I spent days visiting packed refugee centers, distributing medical supplies and passing out food to mothers clinging onto their newborn babies, void of any other worldly possessions, and all the while, air raid sirens filled the air. I’m a father to 7 daughters – as I witnessed the fear and desperation of these young mothers, I could only think about what more I could do for them.
I returned to Atlanta with an accelerated enthusiasm to aid the Ukrainians. In many ways, my humanitarian journey for Ukraine began after my return. I have continued to rally all those who will listen to assist in the effort. We formed HelpingUkraine.us as a centralized clearinghouse for our efforts, sharing the images and stories from those I met while embedded in the conflict, and I’ve begun somewhat of a speaking – really, pleading – tour with Atlanta-area groups to raise additional support and awareness.
We have solicited help from many, and many have given generously. Even before I got involved, Friends of Disabled Adults and Children (FODAC), a Tucker-based disaster relief organization and their president, Chris Brand, had dedicated countless hours sending medical supplies while I was there.
As we approached August 24th, we created a special day online with documented conversations with former U.N. Ambassador Andrew Young, and the General Secretary and CEO of Rotary International, John Hewko, who just so happened to be present in the Ukrainian capital when the nation celebrated its first Independence Day in 1991. They offered their thoughts regarding the war and their hope for the future. Those discussions as well as others have been captured in a documentary-style vignette for all to view on HelpingUkraine.us. Please watch it – you won’t be disappointed.
As we move into the next phase of helping Ukraine, I feel it is part of the mission of our organization to help connect people. What has been so touching thus far are the relationships that have been developed here in Atlanta with the Ukrainian communities and individuals I encountered abroad. At a time when the U.S. government is sending money to the country for military support, it is the way one individual in Ukraine can touch the heart of someone here in the United States that motivates us to help.
Isn’t it remarkable that we can feel a kinship with someone on the other side of the world in their time of despair? Isn’t it incredible that we can feel good about supporting the efforts to send more medical supplies that are so greatly needed as injuries from war continue to fill their hospitals?
Isn’t it the right thing to do to keep our support for Ukraine moving forward as the conditions change and the needs continue?

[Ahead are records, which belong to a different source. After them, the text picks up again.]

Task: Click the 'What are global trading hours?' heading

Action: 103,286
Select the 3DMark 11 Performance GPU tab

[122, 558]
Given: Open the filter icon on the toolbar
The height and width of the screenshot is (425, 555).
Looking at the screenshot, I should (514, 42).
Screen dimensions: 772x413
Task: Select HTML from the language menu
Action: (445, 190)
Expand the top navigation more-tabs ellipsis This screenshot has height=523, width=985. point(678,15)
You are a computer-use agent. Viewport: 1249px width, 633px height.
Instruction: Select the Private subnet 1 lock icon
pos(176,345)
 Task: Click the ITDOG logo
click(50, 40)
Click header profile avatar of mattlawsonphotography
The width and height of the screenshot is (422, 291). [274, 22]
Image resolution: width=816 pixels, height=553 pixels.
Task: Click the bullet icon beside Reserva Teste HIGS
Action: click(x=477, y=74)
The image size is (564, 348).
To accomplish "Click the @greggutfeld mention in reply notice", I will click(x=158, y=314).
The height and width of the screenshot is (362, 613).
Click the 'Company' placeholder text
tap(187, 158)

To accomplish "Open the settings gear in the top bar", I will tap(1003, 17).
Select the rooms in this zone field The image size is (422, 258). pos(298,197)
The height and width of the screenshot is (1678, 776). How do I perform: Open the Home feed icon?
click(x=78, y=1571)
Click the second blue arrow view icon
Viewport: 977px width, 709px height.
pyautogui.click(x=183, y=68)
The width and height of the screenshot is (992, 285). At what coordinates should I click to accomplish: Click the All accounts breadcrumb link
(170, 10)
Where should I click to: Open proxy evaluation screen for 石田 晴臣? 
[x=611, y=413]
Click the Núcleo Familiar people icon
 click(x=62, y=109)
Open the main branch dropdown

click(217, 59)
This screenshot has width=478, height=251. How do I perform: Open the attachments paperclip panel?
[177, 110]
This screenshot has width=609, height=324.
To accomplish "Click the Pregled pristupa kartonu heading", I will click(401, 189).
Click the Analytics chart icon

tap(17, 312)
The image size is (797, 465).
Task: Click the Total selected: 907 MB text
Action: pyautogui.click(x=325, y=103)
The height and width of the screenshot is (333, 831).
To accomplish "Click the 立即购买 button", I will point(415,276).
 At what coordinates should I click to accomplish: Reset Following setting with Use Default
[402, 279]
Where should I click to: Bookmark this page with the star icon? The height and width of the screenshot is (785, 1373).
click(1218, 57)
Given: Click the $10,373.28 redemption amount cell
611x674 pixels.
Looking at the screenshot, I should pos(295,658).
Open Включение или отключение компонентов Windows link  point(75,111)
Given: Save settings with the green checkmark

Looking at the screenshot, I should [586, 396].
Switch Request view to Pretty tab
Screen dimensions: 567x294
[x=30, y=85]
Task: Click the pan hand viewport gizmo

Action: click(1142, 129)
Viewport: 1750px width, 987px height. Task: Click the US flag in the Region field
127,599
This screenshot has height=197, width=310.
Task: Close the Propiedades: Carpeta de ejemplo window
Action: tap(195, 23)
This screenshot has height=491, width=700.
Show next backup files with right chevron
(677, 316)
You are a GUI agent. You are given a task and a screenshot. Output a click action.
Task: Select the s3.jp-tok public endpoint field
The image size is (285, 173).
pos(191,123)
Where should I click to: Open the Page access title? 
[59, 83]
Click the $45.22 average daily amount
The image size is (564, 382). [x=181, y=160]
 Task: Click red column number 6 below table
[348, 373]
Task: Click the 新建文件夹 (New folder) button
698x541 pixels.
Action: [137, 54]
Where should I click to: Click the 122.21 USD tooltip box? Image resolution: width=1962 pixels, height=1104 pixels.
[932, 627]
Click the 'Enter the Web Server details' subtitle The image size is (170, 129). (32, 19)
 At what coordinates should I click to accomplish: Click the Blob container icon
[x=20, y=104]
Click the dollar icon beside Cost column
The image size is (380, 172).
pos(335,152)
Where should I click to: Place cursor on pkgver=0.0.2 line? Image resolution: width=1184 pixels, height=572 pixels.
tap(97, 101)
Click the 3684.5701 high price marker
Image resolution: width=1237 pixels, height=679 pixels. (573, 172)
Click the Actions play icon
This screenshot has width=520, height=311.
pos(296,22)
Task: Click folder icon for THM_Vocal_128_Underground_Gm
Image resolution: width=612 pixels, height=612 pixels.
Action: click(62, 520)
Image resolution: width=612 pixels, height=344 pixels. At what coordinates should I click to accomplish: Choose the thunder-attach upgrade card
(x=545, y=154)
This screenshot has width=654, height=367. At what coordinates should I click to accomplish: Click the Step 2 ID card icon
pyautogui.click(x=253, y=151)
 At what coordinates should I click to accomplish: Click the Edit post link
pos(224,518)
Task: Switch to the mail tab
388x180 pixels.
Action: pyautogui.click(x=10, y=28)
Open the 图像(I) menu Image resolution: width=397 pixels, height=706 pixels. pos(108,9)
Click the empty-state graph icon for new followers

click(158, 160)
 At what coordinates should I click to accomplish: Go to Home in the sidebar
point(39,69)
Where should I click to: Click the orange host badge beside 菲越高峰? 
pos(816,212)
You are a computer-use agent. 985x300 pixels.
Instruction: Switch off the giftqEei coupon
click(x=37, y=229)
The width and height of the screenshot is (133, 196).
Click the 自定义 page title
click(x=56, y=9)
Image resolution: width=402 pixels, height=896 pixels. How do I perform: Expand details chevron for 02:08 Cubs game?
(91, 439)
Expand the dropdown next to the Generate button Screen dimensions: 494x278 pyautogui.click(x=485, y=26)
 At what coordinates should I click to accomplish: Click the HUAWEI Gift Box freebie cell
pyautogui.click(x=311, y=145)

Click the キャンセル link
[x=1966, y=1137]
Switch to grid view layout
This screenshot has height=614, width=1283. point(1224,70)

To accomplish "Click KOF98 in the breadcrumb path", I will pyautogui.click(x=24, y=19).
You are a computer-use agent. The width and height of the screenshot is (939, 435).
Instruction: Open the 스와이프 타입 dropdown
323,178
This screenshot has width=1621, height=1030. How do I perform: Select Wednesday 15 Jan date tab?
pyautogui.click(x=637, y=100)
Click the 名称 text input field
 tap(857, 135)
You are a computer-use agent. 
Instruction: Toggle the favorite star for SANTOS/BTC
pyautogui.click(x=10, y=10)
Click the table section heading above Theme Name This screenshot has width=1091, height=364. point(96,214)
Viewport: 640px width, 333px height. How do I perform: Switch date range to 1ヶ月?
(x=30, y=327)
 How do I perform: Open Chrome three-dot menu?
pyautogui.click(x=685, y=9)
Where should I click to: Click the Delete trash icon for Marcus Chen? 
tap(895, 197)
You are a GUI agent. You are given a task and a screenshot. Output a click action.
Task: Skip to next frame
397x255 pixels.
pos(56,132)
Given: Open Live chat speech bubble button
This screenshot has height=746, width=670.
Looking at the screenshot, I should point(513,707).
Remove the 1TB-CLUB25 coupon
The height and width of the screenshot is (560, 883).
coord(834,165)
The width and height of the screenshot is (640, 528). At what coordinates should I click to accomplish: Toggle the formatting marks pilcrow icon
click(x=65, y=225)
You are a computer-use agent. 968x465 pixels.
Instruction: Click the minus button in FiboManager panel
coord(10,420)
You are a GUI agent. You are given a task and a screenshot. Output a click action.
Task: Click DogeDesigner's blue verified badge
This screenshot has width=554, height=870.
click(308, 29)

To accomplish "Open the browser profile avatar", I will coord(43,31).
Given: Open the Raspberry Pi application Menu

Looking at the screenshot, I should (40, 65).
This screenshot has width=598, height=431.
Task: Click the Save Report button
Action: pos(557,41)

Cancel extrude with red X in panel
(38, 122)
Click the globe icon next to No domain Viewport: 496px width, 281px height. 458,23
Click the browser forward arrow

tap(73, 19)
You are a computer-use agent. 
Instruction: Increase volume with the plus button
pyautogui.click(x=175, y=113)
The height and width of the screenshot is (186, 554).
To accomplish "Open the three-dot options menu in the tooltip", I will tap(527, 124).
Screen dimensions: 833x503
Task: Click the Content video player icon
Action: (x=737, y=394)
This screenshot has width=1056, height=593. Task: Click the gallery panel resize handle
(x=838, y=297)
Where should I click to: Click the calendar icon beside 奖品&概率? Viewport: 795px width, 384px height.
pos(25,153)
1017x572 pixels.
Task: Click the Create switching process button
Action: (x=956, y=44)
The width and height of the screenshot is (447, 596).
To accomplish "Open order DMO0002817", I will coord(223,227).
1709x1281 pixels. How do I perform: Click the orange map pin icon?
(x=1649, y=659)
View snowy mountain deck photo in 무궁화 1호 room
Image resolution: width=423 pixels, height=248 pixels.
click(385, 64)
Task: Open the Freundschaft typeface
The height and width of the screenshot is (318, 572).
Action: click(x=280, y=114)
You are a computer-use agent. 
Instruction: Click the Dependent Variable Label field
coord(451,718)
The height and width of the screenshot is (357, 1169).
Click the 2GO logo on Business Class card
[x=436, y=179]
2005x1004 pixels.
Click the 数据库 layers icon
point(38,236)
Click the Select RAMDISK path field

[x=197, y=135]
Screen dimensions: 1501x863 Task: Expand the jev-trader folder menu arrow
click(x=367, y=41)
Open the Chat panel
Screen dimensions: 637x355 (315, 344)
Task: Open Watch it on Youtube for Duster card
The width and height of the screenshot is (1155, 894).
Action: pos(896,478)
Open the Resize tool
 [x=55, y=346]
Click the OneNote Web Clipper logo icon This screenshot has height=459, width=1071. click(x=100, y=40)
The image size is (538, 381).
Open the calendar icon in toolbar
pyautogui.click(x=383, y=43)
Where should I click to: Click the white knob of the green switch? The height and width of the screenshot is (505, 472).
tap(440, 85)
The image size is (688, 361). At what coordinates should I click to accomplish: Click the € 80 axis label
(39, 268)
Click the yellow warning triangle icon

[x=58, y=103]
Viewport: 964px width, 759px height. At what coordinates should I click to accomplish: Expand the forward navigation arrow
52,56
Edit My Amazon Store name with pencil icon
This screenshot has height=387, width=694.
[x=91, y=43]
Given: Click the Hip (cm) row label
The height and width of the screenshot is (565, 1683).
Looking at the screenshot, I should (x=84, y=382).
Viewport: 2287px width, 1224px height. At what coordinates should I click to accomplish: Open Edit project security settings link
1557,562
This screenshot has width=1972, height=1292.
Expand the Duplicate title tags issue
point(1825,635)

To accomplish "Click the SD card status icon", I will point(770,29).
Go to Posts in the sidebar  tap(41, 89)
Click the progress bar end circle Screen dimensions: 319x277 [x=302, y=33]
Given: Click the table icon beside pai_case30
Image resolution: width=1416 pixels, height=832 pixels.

I believe so and hope that our movement will continue to attract organizations and people who want to be a part of this journey.
In the few short weeks since HelpingUkraine.us launched, we have built a foundation of compassion and contribution to assist the Ukrainians in their darkest hour. And while media coverage may turn its lenses to newer breaking news, let us not forget the people of Ukraine. I know that I never will. Please help us.
Emory Morsberger is the founder of HelpingUkraine.us and current president of the Tucker Summit CID.